→ **Stated goal**
Copy every one of the records below word for word, leaving each line unchanged.

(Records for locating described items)
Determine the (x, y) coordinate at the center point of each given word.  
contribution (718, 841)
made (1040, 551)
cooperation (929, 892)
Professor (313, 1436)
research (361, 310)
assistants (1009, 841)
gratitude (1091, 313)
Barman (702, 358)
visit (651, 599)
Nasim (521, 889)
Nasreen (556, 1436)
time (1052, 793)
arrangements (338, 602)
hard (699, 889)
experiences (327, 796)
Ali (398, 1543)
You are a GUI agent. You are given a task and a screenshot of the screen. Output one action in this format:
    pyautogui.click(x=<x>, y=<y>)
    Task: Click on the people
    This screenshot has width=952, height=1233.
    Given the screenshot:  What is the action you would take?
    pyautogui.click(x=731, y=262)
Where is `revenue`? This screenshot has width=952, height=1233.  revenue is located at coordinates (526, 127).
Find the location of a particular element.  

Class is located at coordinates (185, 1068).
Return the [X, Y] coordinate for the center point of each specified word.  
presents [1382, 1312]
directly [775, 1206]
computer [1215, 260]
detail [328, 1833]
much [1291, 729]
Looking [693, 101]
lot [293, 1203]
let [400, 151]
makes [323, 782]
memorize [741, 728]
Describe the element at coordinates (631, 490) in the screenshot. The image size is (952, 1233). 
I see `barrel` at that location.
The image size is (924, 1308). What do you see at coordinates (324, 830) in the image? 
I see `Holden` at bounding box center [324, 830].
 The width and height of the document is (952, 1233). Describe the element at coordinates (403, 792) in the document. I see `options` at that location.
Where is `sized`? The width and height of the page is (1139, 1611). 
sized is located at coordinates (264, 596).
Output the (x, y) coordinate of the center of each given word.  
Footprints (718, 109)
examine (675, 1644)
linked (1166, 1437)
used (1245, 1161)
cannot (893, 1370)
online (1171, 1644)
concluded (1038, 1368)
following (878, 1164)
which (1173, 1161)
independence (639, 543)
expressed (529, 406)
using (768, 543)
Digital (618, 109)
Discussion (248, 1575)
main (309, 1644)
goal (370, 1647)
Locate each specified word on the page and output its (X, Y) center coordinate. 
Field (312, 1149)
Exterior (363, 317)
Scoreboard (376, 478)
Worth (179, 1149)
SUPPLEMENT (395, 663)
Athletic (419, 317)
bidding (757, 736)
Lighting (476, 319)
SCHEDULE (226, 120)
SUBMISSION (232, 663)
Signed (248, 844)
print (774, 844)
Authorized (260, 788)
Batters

→ **Result of the exercise**
Determine the (x, y) coordinate at the center point of each given word.  
contribution (718, 841)
made (1040, 551)
cooperation (929, 892)
Professor (313, 1436)
research (361, 310)
assistants (1009, 841)
gratitude (1091, 313)
Barman (702, 358)
visit (651, 599)
Nasim (521, 889)
Nasreen (556, 1436)
time (1052, 793)
arrangements (338, 602)
hard (699, 889)
experiences (327, 796)
Ali (398, 1543)
You are a GUI agent. You are given a task and a screenshot of the screen. Output one action in this format:
    pyautogui.click(x=<x>, y=<y>)
    Task: Click on the people
    This screenshot has width=952, height=1233.
    Given the screenshot:  What is the action you would take?
    pyautogui.click(x=731, y=262)
Where is `revenue`? This screenshot has width=952, height=1233.  revenue is located at coordinates (526, 127).
Find the location of a particular element.  

Class is located at coordinates (185, 1068).
Return the [X, Y] coordinate for the center point of each specified word.  
presents [1382, 1312]
directly [775, 1206]
computer [1215, 260]
detail [328, 1833]
much [1291, 729]
Looking [693, 101]
lot [293, 1203]
let [400, 151]
makes [323, 782]
memorize [741, 728]
Describe the element at coordinates (631, 490) in the screenshot. The image size is (952, 1233). 
I see `barrel` at that location.
The image size is (924, 1308). What do you see at coordinates (324, 830) in the image? 
I see `Holden` at bounding box center [324, 830].
 The width and height of the document is (952, 1233). Describe the element at coordinates (403, 792) in the document. I see `options` at that location.
Where is `sized`? The width and height of the page is (1139, 1611). 
sized is located at coordinates (264, 596).
Output the (x, y) coordinate of the center of each given word.  
Footprints (718, 109)
examine (675, 1644)
linked (1166, 1437)
used (1245, 1161)
cannot (893, 1370)
online (1171, 1644)
concluded (1038, 1368)
following (878, 1164)
which (1173, 1161)
independence (639, 543)
expressed (529, 406)
using (768, 543)
Digital (618, 109)
Discussion (248, 1575)
main (309, 1644)
goal (370, 1647)
Locate each specified word on the page and output its (X, Y) center coordinate. 
Field (312, 1149)
Exterior (363, 317)
Scoreboard (376, 478)
Worth (179, 1149)
SUPPLEMENT (395, 663)
Athletic (419, 317)
bidding (757, 736)
Lighting (476, 319)
SCHEDULE (226, 120)
SUBMISSION (232, 663)
Signed (248, 844)
print (774, 844)
Authorized (260, 788)
Batters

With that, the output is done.